This was the first feature film for both Ford and Schreier, who were friends and classmates at the New York University Tisch School of the Arts. After graduation, Schreier directed music videos and commercials for companies like Absolut Vodka and Verizon. Around 2008, the two began discussing a feature-length project to collaborate on and chose the screenplay that had been Ford's senior thesis at Tisch, which Schreier had helped produce. This evolved into the screenplay for Robot & Frank.

Ford had originally begun conceptualizing the story for the film in 2002. He and Schreier were interested in the rapid development of technology and its impact on the daily life of ordinary people. Unlike more dystopian portrayals of the rise of technology in modern cinema, the filmmakers wanted Robot & Frank to explore the subject without any particular moral undercurrent. According to Schreier, technology is "not bad or good but it will change the way we relate to each other. There’s no stopping it."

The futuristic smartphones and tablets featured in the film were designed by Justin Ouellette of Tumblr, and the robot was created by Alterian, Inc., a Los Angeles-based effects company notable for their costume design for Daft Punk. The filmmakers wanted to emulate the style of caretaker robots made in Japan, and the design also needed to allow a human actor inside the robot suit, played by Rachael Ma.

=== Filming ===
The film was shot in 20 days on a budget of 2.5 million dollars. Filming took place in the summer in upstate New York. The library is the Rye Free Reading Room in Rye, New York.

According to Schreier, the heat caused the person inside of the robot suit, dancer Rachael Ma, so much discomfort that she had to be replaced with another actress, Dana Morgan, for two days of filming. Though Ma was initially tasked with providing Langella with the robot's lines, it became impossible for her to perform both the physical acting and lines simultaneously, and the task was given to Langella's nephew, who was a production assistant on the set.

== Reception ==
=== Critical response ===

The film received mostly positive reviews from critics. Rotten Tomatoes gives the film a score of 87% based on reviews from 137 critics. The site's consensus is "Led by a brilliant performance from star Frank Langella, Robot & Frank works as both a quirky indie drama and as a smart, thoughtful meditation on aging." On Metacritic it has a score of 67% based on reviews from 33 critics, indicating "generally favorable reviews".

#### Problem description:
Say whether each statement agrees with the Robot & Frank passage, answering yes or no and quoting the passage's deciding words. 1. The film was shot in 20 days. 2. Rachael Ma delivered the robot's lines for the whole shoot. 3. Ford began conceptualizing the story in 2008.

#### Dataset:
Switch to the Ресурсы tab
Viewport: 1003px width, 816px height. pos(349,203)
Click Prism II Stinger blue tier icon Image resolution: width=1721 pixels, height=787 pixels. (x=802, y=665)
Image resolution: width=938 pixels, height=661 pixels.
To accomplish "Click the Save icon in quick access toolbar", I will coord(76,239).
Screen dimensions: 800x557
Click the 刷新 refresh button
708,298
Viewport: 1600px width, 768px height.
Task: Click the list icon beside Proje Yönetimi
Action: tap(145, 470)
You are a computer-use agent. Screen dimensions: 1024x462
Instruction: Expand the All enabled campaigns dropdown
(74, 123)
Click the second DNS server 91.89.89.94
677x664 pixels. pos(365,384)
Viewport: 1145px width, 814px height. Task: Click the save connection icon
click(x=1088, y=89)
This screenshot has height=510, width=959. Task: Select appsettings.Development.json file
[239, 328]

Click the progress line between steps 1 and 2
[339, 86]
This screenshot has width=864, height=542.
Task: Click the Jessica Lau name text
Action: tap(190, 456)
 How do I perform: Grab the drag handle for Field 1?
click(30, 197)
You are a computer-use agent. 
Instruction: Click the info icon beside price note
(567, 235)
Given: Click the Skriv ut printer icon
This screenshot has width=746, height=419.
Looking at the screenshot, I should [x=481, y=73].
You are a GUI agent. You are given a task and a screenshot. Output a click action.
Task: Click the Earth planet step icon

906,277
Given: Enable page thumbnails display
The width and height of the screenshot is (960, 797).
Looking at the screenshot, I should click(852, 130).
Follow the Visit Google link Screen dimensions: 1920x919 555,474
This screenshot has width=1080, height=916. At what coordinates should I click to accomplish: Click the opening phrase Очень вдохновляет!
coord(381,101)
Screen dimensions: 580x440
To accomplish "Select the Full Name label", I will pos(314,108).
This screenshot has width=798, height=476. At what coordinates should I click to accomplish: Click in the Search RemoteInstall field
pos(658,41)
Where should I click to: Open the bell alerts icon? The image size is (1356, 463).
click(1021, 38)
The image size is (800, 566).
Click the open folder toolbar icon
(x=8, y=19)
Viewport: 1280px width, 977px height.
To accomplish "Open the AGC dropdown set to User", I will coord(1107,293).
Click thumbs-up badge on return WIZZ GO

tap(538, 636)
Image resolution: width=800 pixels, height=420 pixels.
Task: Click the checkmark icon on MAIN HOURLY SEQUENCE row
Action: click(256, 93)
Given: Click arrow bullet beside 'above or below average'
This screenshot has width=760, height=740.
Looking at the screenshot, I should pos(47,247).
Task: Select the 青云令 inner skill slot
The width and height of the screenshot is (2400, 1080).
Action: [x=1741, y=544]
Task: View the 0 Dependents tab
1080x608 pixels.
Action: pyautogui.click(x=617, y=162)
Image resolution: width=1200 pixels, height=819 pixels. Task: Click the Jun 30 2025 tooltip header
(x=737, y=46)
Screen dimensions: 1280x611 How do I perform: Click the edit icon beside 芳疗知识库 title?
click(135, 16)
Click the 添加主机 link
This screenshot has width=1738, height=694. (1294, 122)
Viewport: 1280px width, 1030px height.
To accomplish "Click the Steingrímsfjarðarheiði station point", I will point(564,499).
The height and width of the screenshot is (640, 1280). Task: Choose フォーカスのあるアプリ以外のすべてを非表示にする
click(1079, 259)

#### Task output:
1. Yes: "The film was shot in 20 days"
2. No: "it became impossible for her to perform both the physical acting and lines simultaneously, and the task was given to Langella's nephew"
3. No: "Ford had originally begun conceptualizing the story for the film in 2002."